A bottom layer of blanched potatoes is dressed sparingly with pickled shallot, followed by the confit monkfish, fresh dill, then blanched carrot, roast beetroot spiked with a little bit of horseradish, with a final layer of egg salad made with a quality olive oil mayonnaise. The six layers are prepared “incredibly simply”, says Young, making them “really clean examples of that ingredient” when eaten individually but “really complex and interesting” when eaten together. The final touch is salty, smoked Yarra Valley caviar – an element of decadence for a traditionally humble dish.

In Sydney, food writer Jill Dupleix’s dreams of comeback dishes were brought to life at relative newcomer, Ursula’s in Paddington. “My gran used to do the best flummery ever,” she says. “It would float off the table, and there it is at Ursula’s.”

Flummery from Ursula’s in Sydney.
Flummery from Ursula’s in Sydney. Photograph: Nikki To

Phil Wood, chef-owner at Ursula’s, says “It used to be well known, featured in those guides to home cooking for the Australian housewife, like the CWA books, The Golden Wattle Cookery Book. [But] a lot of it has just kind of fallen by the wayside a little bit … It’s remarkable how quickly things can disappear within a generation.”

While flummery’s English cousin is centuries old, the Australian version of flummery was born out of post-war necessity, says Wood. The original recipe combines packet fruit jelly and evaporated milk. The evaporated milk must be “made really cold, and when you whip, it whips up like fake cream”. The fruit jelly is left in the fridge until almost set. Then you “fold those two things together, ending up with this flavoured mousse”.

While Wood is known for flawless technique, his iteration of the dish is easy to make. He uses juiced strawberries for a more natural flavouring, but it still contains the all-important evaporated milk. His is a little lighter than traditional flummery, which can be “a bit on the spongy side rather than aerated”. The dish is currently off the menu, but is due another comeback when light spring fruit is back in season.
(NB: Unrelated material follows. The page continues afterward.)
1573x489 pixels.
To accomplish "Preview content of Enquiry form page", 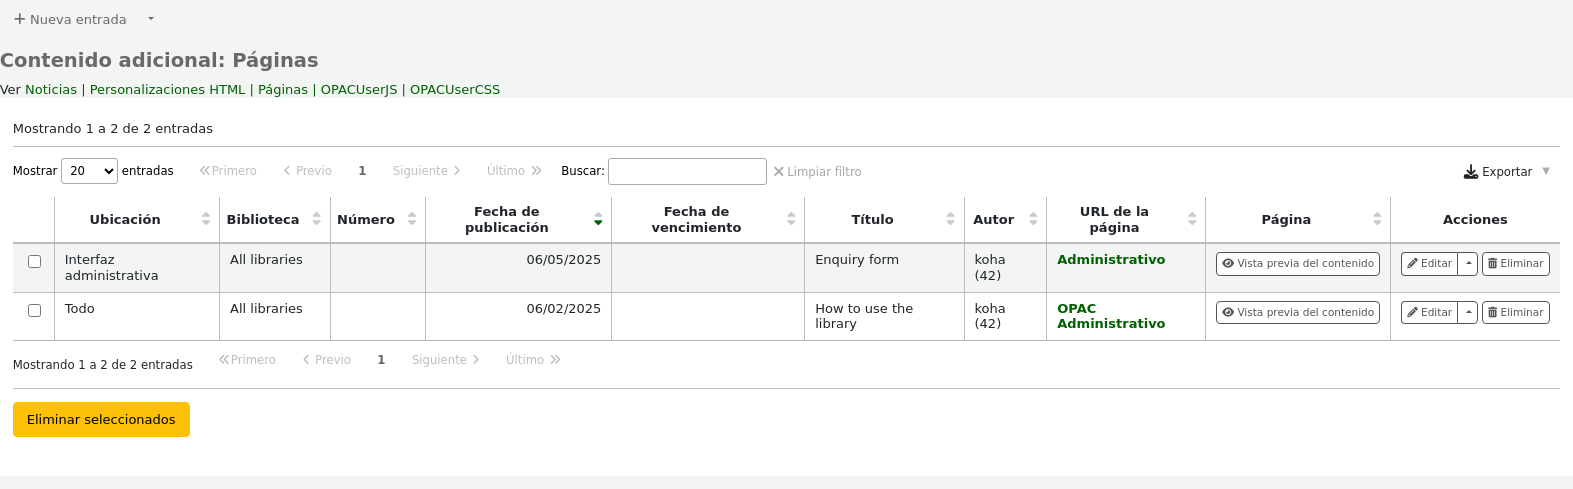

Melbourne-based chef Victor Liong of Lee Ho Fook has also mined nostalgia on occasion. “A couple of years ago [at Chinese New Year] we cooked from the Australian Women’s Weekly Chinese Cookbook. It was good fun and really well received,” he says. “But I didn’t want to go down that route [every day].”

This is because, for those who didn’t grow up around the many faces of Chinese cuisine, we are still in a period of discovery when it comes to Chinese cooking. “It hasn’t quite got around for people to be like, ‘I really want that nostalgic honey prawn’,” he says. There are exceptions. “Queen Chow in Sydney does a really good job doing that, but Dan Hong is obviously doing it with a pretty serious dim sum offering as well. It’s highbrow, lowbrow, I guess.”

The Australian Women’s Weekly cookbook experiment had value for Liong because it helped explore stories of the Australian Chinese experience. “There’s a recipe in [that book] called I think, Billy Kee’s pork ribs.” He says the dish was “basically a sweet soy pork ribs-type dish”. But it was “named after this guy who had a Chinese restaurant and had a really, really interesting life … It’s cool to delve into that a little bit more, and try and tie that into what it looks like on our menu.”

For Young, who also has a popular riff on pie floaters and devilled livers, the joy of reviving a retro recipe is subverting expectations. “I love the idea of taking things that have fallen out of relevance, and seem really bizarre and bunky, that wouldn’t seem appetising at all and then making them really approachable and really delicious.”